### WHAT IS EXPECTED
Extract the full listing below without altering a single character.

### EXERCISE INPUT
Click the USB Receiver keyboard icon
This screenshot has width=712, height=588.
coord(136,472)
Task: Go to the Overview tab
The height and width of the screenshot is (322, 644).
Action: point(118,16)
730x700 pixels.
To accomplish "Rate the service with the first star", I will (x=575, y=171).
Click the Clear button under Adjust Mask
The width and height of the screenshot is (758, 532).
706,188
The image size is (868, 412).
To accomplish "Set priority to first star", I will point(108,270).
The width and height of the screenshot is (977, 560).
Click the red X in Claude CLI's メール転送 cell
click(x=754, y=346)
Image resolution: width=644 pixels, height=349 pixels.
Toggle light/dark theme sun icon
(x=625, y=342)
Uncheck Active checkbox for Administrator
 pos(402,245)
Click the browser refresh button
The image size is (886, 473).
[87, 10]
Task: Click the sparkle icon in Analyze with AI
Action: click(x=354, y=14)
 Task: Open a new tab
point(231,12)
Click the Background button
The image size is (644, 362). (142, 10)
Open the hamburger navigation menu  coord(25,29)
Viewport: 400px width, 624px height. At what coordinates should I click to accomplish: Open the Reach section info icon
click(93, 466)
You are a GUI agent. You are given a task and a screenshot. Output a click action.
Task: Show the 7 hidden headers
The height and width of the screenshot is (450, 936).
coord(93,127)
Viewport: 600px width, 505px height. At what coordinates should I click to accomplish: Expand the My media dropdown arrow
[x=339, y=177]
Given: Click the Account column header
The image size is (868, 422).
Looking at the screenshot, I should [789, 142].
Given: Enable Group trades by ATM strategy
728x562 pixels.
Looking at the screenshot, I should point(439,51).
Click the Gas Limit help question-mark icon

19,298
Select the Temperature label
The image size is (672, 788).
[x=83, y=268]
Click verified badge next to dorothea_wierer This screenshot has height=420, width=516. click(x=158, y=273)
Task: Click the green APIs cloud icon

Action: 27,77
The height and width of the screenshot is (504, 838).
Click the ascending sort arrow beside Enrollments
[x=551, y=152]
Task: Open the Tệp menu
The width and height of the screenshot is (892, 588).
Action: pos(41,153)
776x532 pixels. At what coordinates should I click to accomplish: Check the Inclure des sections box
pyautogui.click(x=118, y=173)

### ANSWER FOR THIS EXERCISE
Click the USB Receiver keyboard icon
This screenshot has width=712, height=588.
coord(136,472)
Task: Go to the Overview tab
The height and width of the screenshot is (322, 644).
Action: point(118,16)
730x700 pixels.
To accomplish "Rate the service with the first star", I will (x=575, y=171).
Click the Clear button under Adjust Mask
The width and height of the screenshot is (758, 532).
706,188
The image size is (868, 412).
To accomplish "Set priority to first star", I will point(108,270).
The width and height of the screenshot is (977, 560).
Click the red X in Claude CLI's メール転送 cell
click(x=754, y=346)
Image resolution: width=644 pixels, height=349 pixels.
Toggle light/dark theme sun icon
(x=625, y=342)
Uncheck Active checkbox for Administrator
 pos(402,245)
Click the browser refresh button
The image size is (886, 473).
[87, 10]
Task: Click the sparkle icon in Analyze with AI
Action: click(x=354, y=14)
 Task: Open a new tab
point(231,12)
Click the Background button
The image size is (644, 362). (142, 10)
Open the hamburger navigation menu  coord(25,29)
Viewport: 400px width, 624px height. At what coordinates should I click to accomplish: Open the Reach section info icon
click(93, 466)
You are a GUI agent. You are given a task and a screenshot. Output a click action.
Task: Show the 7 hidden headers
The height and width of the screenshot is (450, 936).
coord(93,127)
Viewport: 600px width, 505px height. At what coordinates should I click to accomplish: Expand the My media dropdown arrow
[x=339, y=177]
Given: Click the Account column header
The image size is (868, 422).
Looking at the screenshot, I should [789, 142].
Given: Enable Group trades by ATM strategy
728x562 pixels.
Looking at the screenshot, I should point(439,51).
Click the Gas Limit help question-mark icon

19,298
Select the Temperature label
The image size is (672, 788).
[x=83, y=268]
Click verified badge next to dorothea_wierer This screenshot has height=420, width=516. click(x=158, y=273)
Task: Click the green APIs cloud icon

Action: 27,77
The height and width of the screenshot is (504, 838).
Click the ascending sort arrow beside Enrollments
[x=551, y=152]
Task: Open the Tệp menu
The width and height of the screenshot is (892, 588).
Action: pos(41,153)
776x532 pixels. At what coordinates should I click to accomplish: Check the Inclure des sections box
pyautogui.click(x=118, y=173)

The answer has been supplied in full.